Battelle on Yahoo search claims, Google reply

Xeni Jardin

5:02 pm Thu, Aug 11, 2005

Yahoo issued an announcement earlier this week in which they claimed to have indexed over 20 billion items. Over on Searchblog, Boing Boing "band manager" John Battelle posts:

[This] ruffled more than a few feathers across the web, and nowhere more distinctly than at Google. I spent an hour or so on the phone with a group of Google folks, and they shared a lot of information about how they measure index size, how they deal with issues of duplicate URLs and documents, and why they are baffled by Yahoo's claim.
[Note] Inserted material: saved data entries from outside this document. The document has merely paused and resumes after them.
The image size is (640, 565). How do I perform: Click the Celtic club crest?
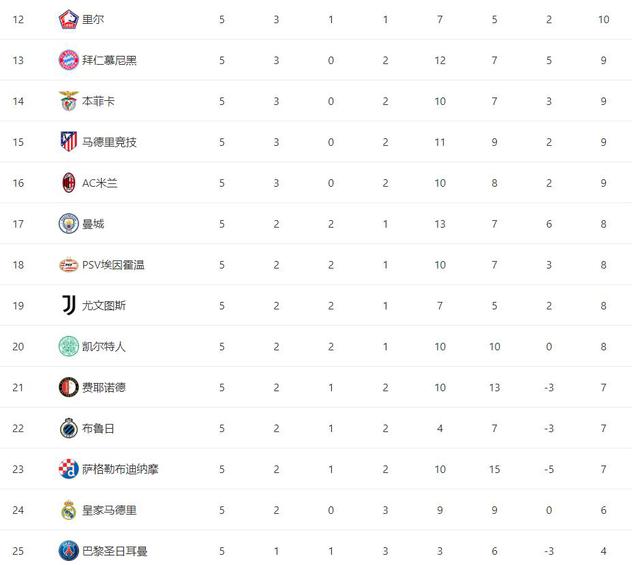tap(68, 346)
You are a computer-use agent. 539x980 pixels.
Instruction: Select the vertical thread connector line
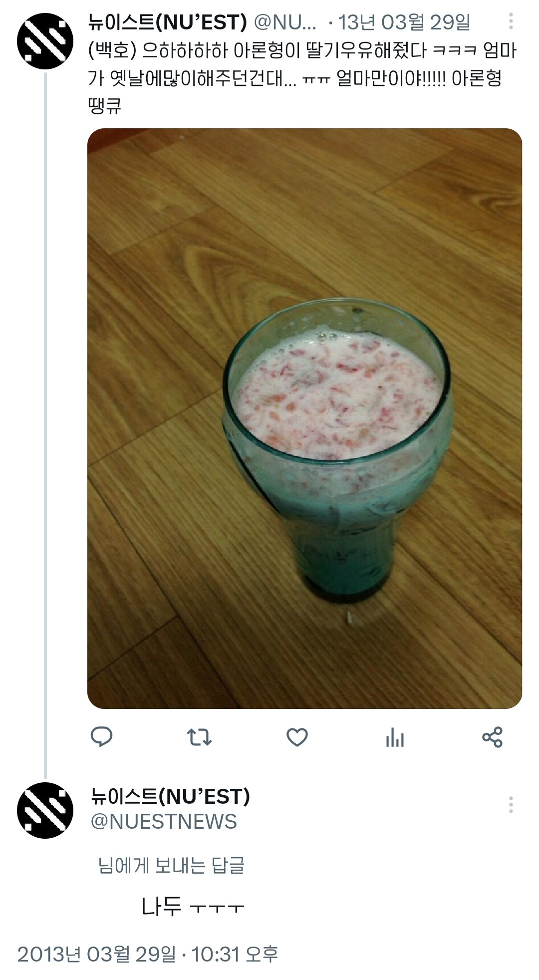point(45,425)
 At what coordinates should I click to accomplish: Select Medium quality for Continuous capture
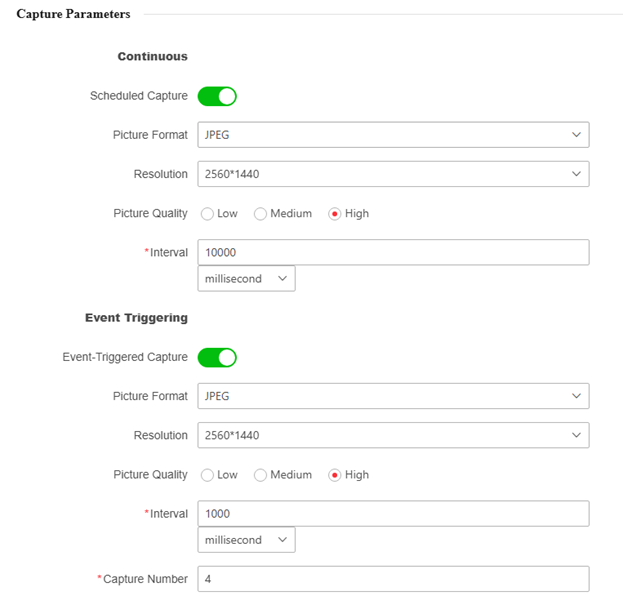click(261, 214)
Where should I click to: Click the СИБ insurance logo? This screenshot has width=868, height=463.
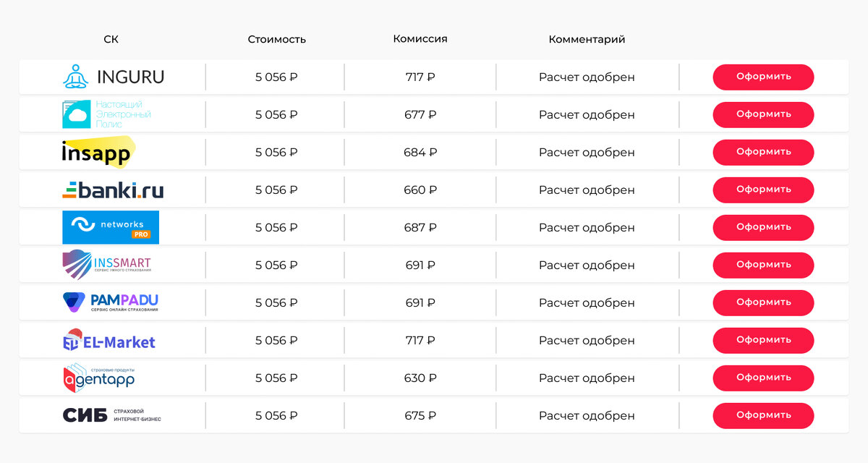(x=112, y=415)
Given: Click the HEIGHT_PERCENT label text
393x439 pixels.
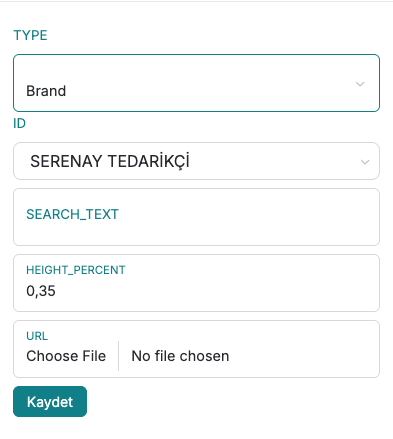Looking at the screenshot, I should coord(76,270).
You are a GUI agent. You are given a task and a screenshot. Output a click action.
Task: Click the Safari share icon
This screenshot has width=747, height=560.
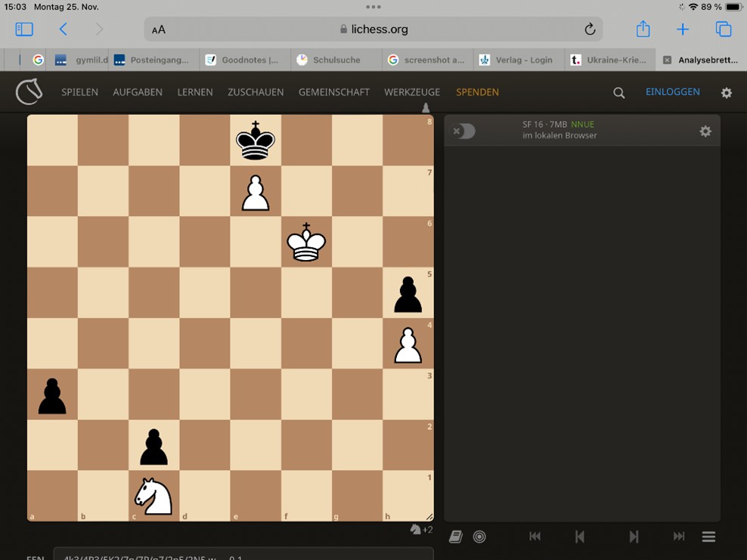pyautogui.click(x=643, y=29)
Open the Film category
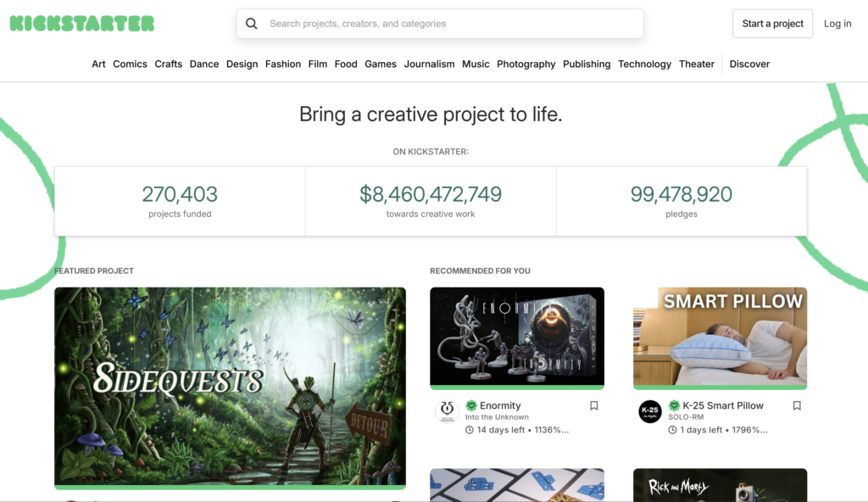Image resolution: width=868 pixels, height=502 pixels. pos(318,64)
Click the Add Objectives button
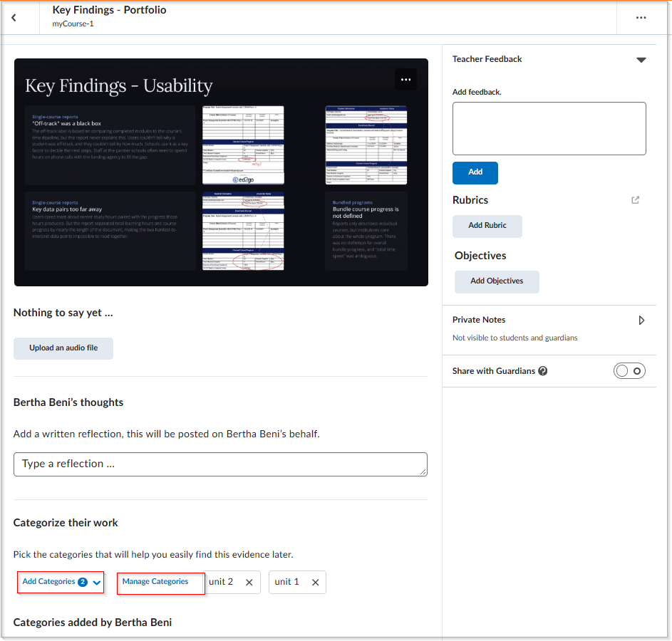Viewport: 672px width, 641px height. [496, 281]
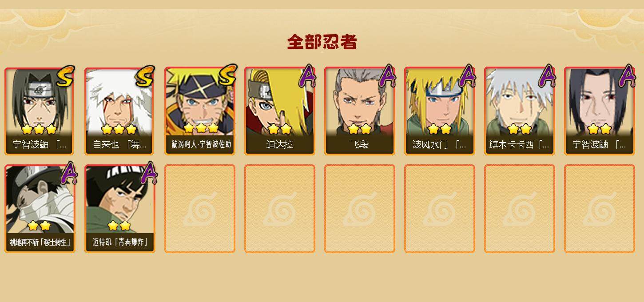Open the 漩涡鸣人·宇智波佐助 ninja card
This screenshot has width=644, height=302.
point(200,111)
I am still reporting this story, so a longer post is forthcoming, but an update at the end of the day is worth penning.
First of all, I agreed to review some of the Google information on background, agreeing not to disclose it save with permission. (I agreed to this only if I could tell you all that I did in fact agree to it). I am still digesting what Google had to say, and the information they sent me, but it did leave a distinct set of questions percolating in my mind, questions that I plan to speak to Yahoo about (Yahoo has agreed to talk as well, we just haven't had time yet).
In any case, the lead really is this: I asked Google to go on the record with their concerns about Yahoo's index and whether they believed the news was in fact accurate, and Google agreed. The quote, which I can only attribute at this point to a "Google spokesperson," is as follows:
"Our scientists are not seeing the increase claimed in the Yahoo! index. The data we have doesn't support the 19.2 (billion page) claim and we're confused by that."

Details here. A response from Yahoo, and analysis on how their numbers were calculated, is said to be forthcoming in another post. But as JBat says, the larger point seems to be:

This calls for a benchmark/standard for measurement that might makes all of this moot.

In related news, and also on JBat's blog, the widely discussed Google/Meetro buyout rumor is thought to be false: Link.